Alprazolam is 8-Chloro-1-methyl-6-phenyl-4H-s-triazolo [4,3-I] [1,4] benzodiazepine. It is a white crystalline powder, which is soluble in methanol or ethanol but which has no appreciable solubility in water at physiological pH. Its formula is C17H13ClN4 and it’s molecular mass is 308.765



Pharmacokinetics

Alprazolam is readily absorbed following oral administration. Peak concentrations occur at 1 to 2 hours. Levels are proportionate to the dose given; over the dose range of 0.5 to 3.0 mg, peak levels of 8.0 to 37 ng/mL are observed. The mean plasma elimination half-life is about 11.2 hours (range: 6.3-26.9 hours) in healthy adults. Alprazolam is approximately 80% protein bound, with albumin accounting for the majority of binding.

Metabolism/Elimination

Alprazolam is metabolized primarily by cytochrome P450 3A4 (CYP3A4), to two major metabolites, 4-hydroxyalprazolam and α-hydroxyalprazolam.. Their half-lives appear to be similar to that of alprazolam. The plasma concentrations of 4-hydroxyalprazolam and α-hydroxyalprazolam relative to unchanged alprazolam concentration are less than 4%. It is not thought that these metabolites contribute to the biological action of alprazolam.
Alprazolam and its metabolites are excreted primarily in the urine.

Special Populations

Changes in the pharmacokinetics and excretion of benzodiazepines have been reported in a variety of disease states including alcoholism, impaired liver function and impaired renal function.
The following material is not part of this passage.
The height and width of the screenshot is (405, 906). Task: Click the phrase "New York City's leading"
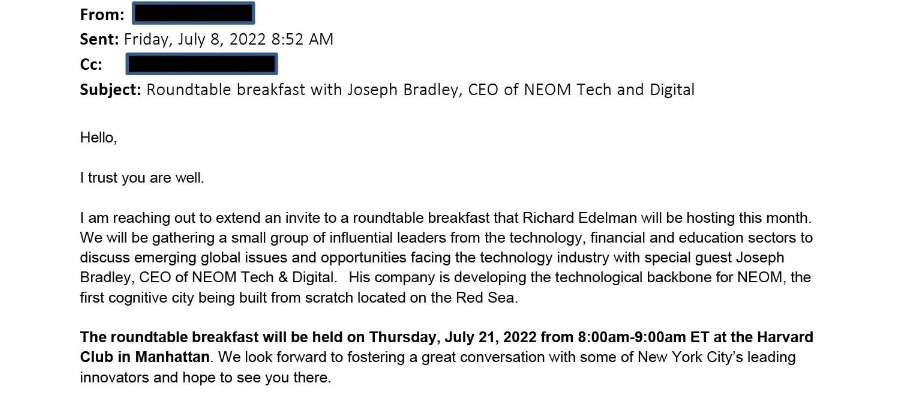pos(716,357)
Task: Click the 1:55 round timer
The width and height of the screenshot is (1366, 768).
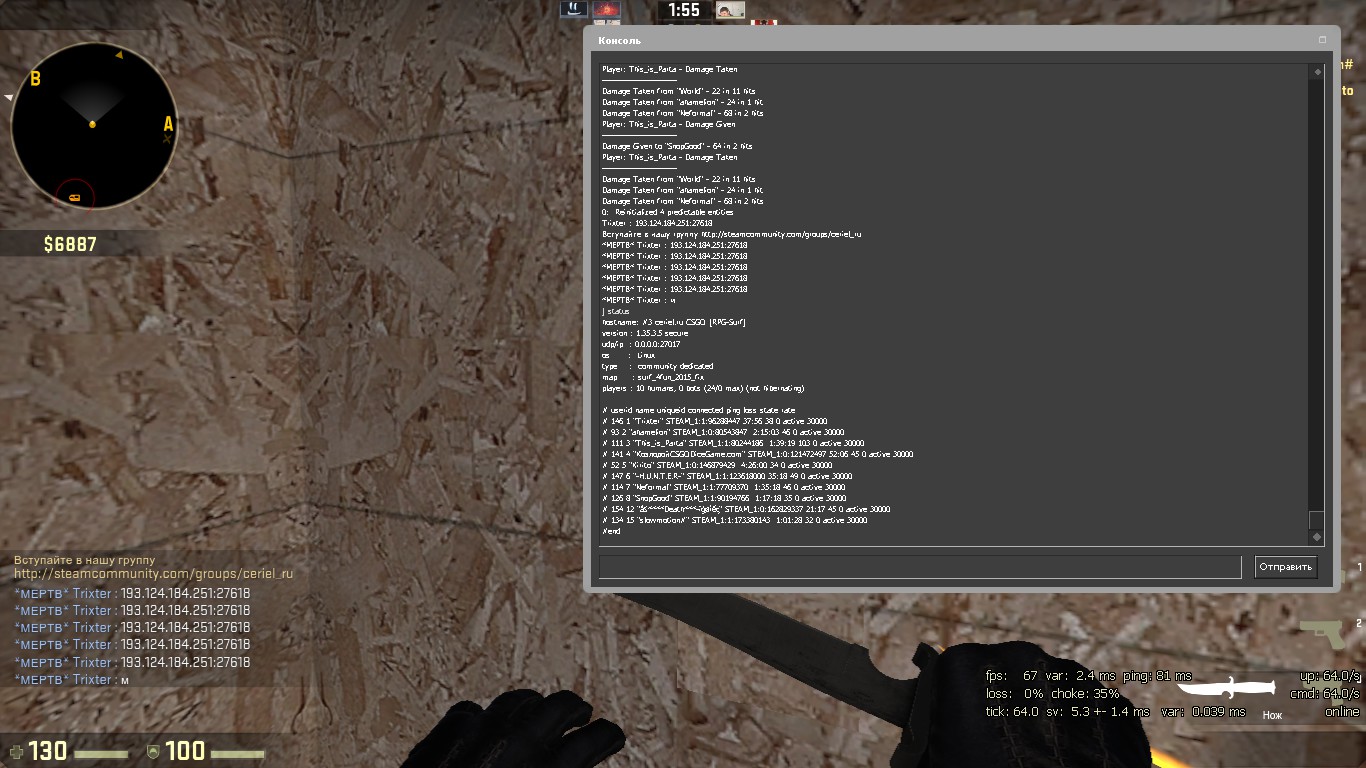Action: click(x=683, y=10)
Changes have also been demonstrated in older patients.

The mean half-life of alprazolam in older subjects (> 65) is 16.3 hours (range: 9.0-26.9 hours)

In patients with alcoholic liver disease the half-life of alprazolam ranges between 5.8 and 65.3 hours (mean: 19.7 hours)

A study done in an obese group of subjects demonstrated a half-life ranging between 9.9 and 40.4 hours (mean=21.8 hours)

Maximal concentrations and half-life of alprazolam are approximately 15% and 25% higher in Asians compared to Caucasians.

Alprazolam concentrations may be reduced by up to 50% in smokers compared to non-smokers.

Interactions

Alprazolam is primarily eliminated by metabolism via cytochrome P450 3A (CYP3A). Most of the interactions that have been documented with alprazolam are with drugs that inhibit or induce CYP3A4.

Compounds that are potent inhibitors of CYP3A would be expected to increase plasma alprazolam concentrations. Drug products that have been studied, along with their effect on increasing alprazolam concentrations, are as follows: Ketoconazole, 3.98 (AUC) fold; Itraconazole, 2.70 (AUC) fold; Nefazodone, 1.98 (AUC) fold; Fluvoxamine, 1.96 (AUC) fold; and erythromycin 1.61 (AUC) fold.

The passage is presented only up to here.